Photo dernier film Gregg Araki
Photo dernier film Gregg Araki

BIOGRAPHIE

Né  Los Angeles, de parents originaires d'Asie, Gregg Araki étudie le cinéma à l’université de Californie du Sud, où il est particulièrement influencé par le burlesque. Il débute sa carrière de réalisateur en 1987 avec Three bewildered people in the night, romance entre une artiste vidéo, son amant et son ami homosexuel. Ce film, rapidement hissé au rang de classique du cinéma indépendant américain, remporte trois prix à Locarno.

Remarqué pour son anticonformisme, Araki émerge véritablement en 1992 avec The living end, un film sur deux amants gays et porteurs du virus HIV qui rompt avec les précédentes oeuvres par sa dimension beaucoup plus tragique. Ce n'est pourtant qu'avec le premier volet de sa trilogie de l'apocalypse adolescente, Totally fu**ed up (1993), qu'il se positionne résolument contre le sentimentalisme d’un certain cinéma gay.

La suite enfonce le clou du désenchantement et de la subversion. The Doom generation (1995), décrit par Araki lui-meêm comme "un épisode de Beverly Hills 90210 sous acide", est violemment rejeté par les critiques les plus conservateurs en raison de sa violence graphique et de son érotisme acharné. Nowhere (1997) affirme son statut en Europe, clôt la trilogie mais continue à susciter le malaise Outre-Altlantique à cause de sa noirceur et de son caractère libertaire affirmé.

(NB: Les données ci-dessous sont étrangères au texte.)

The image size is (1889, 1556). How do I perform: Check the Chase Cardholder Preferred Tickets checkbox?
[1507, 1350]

Gregg Araki semble alors avoir le désir d'apaiser son cinéma, et revient à un optimisme voire un romantisme plus franc pour diriger Kathleen Robertson, déjà présente au générique de Nowhere, dans la comédie Splendeur, timidement accueillie au Festival de Sundance en 1999.

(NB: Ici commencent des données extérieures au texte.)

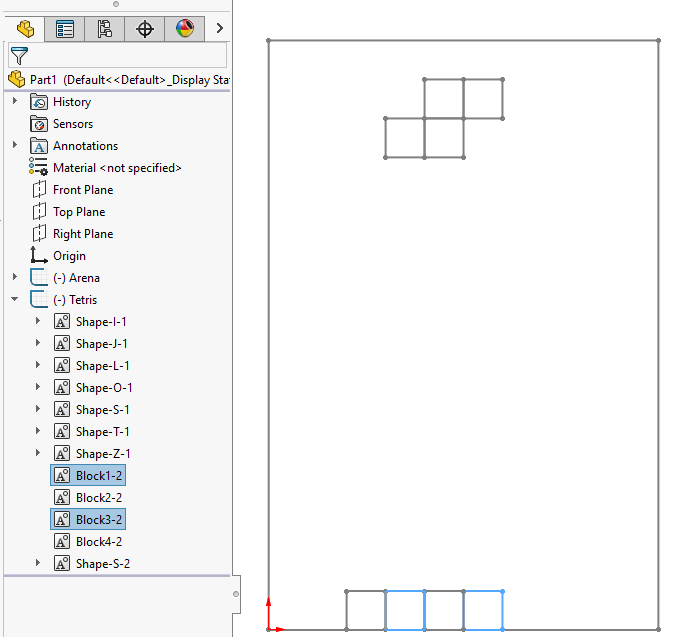Viewport: 679px width, 637px height.
Task: Collapse the Tetris sketch node
Action: [14, 299]
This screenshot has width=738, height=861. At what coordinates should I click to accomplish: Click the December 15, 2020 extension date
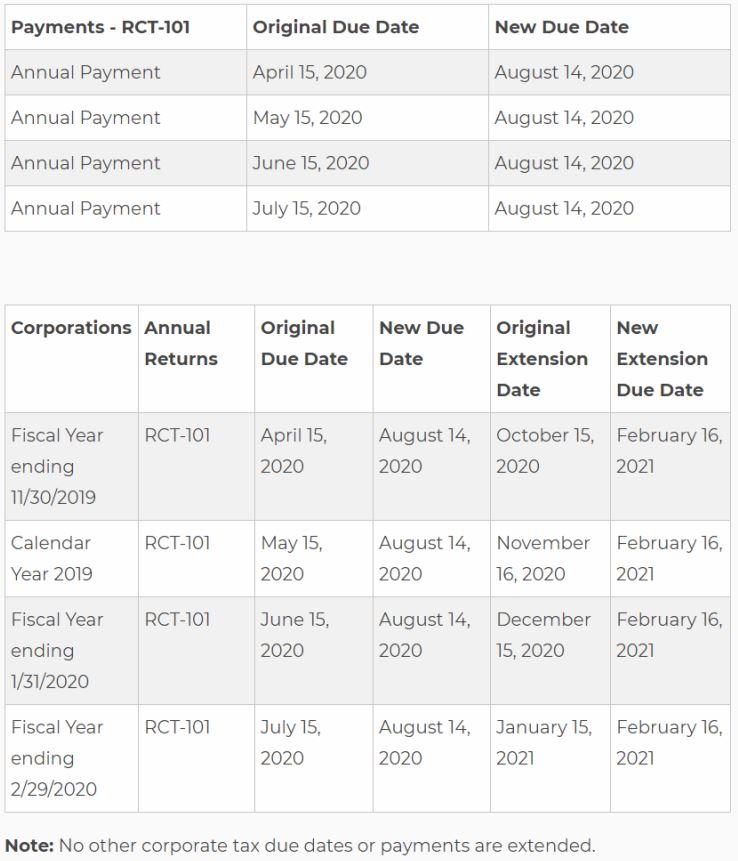[543, 635]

Le virage s'opère doucement, mais sûrement avec le film suviant. Mysterious skin (2004), adapté du roman de Scott Helm, le réconcilie à la fois avec la critiqeu américaine et le confirme comme un des grands cinéastes américains contemporains. Il y aborde avec gravité, pudeur et son onirisme caractéristique le sujet tabou de la pédophilie.

Devenu incontorunable, il continue pourtant de tourner dans l'industrie du cinéma indépendant, alternant ludique récréation burlessque comme l'hilarant Smiley face, et teenage comedy plus profonde et déjantée, comme l'apocalyptique Kaboom (2010), retour aux sources punk de son cinéma.